(Action item)
Repeat the lines in the records below word for word, starting at the line containing "You are a GUI" and ending at the line containing "The image size is (2486, 1484).", and give nothing else.

Start of Study material

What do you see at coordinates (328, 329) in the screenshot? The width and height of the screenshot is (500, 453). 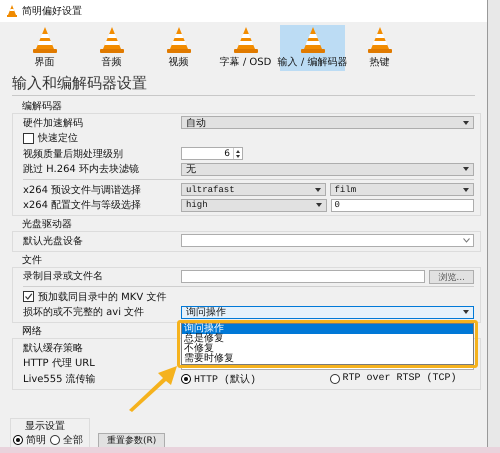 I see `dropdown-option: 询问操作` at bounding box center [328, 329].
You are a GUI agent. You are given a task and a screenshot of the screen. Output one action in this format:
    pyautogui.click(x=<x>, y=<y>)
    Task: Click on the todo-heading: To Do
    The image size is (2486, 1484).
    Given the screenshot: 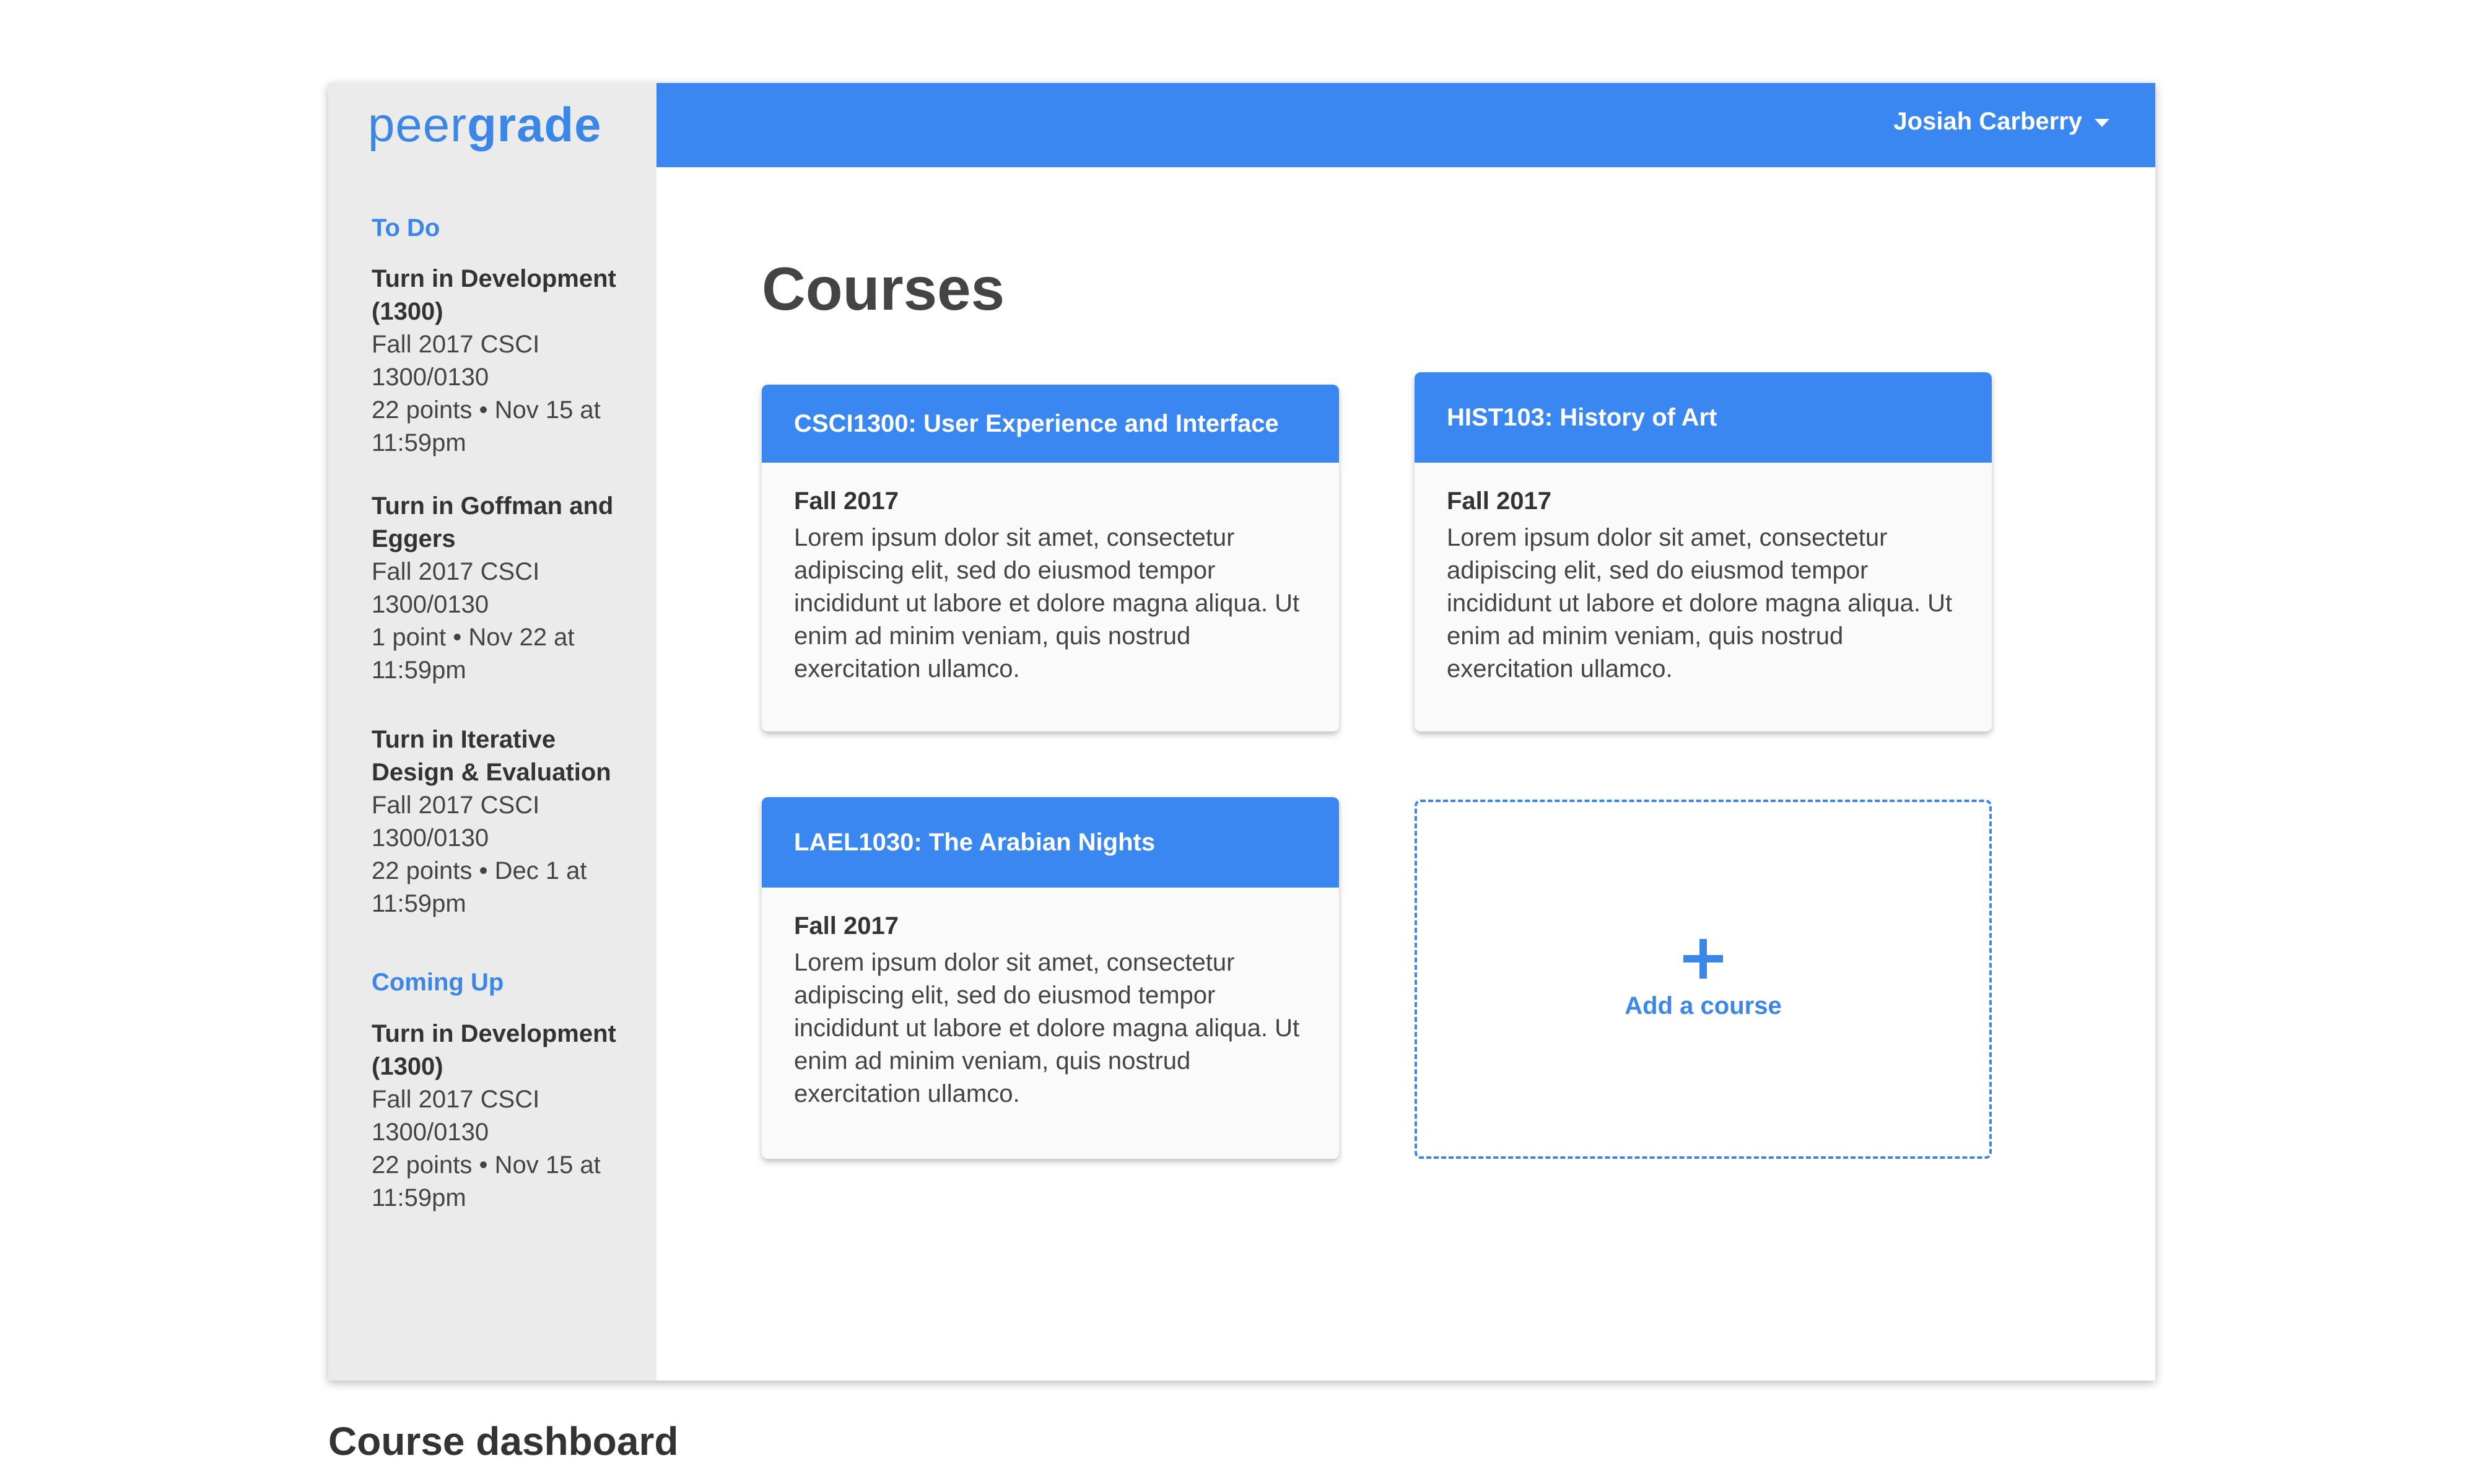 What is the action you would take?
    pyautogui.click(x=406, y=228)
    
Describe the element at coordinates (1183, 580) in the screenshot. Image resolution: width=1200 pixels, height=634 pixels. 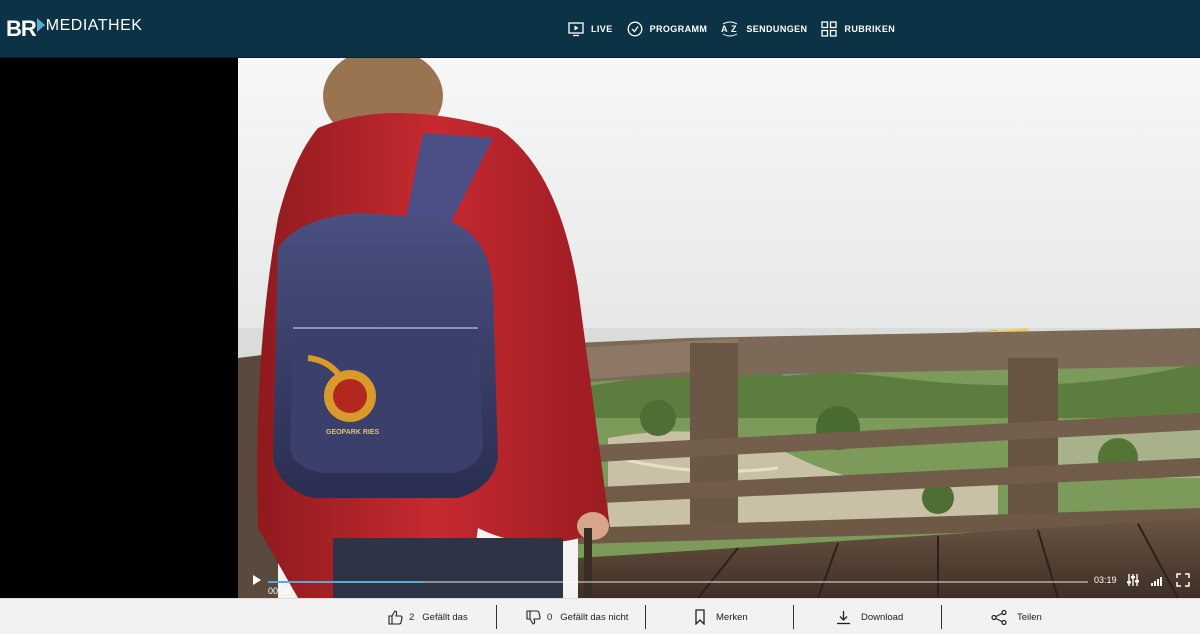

End of Study material

(Output)
You are a GUI agent. You are given a task and a screenshot of the screen. Output one action in this format:
    pyautogui.click(x=<x>, y=<y>)
    Task: Click on the todo-heading: To Do
    The image size is (2486, 1484).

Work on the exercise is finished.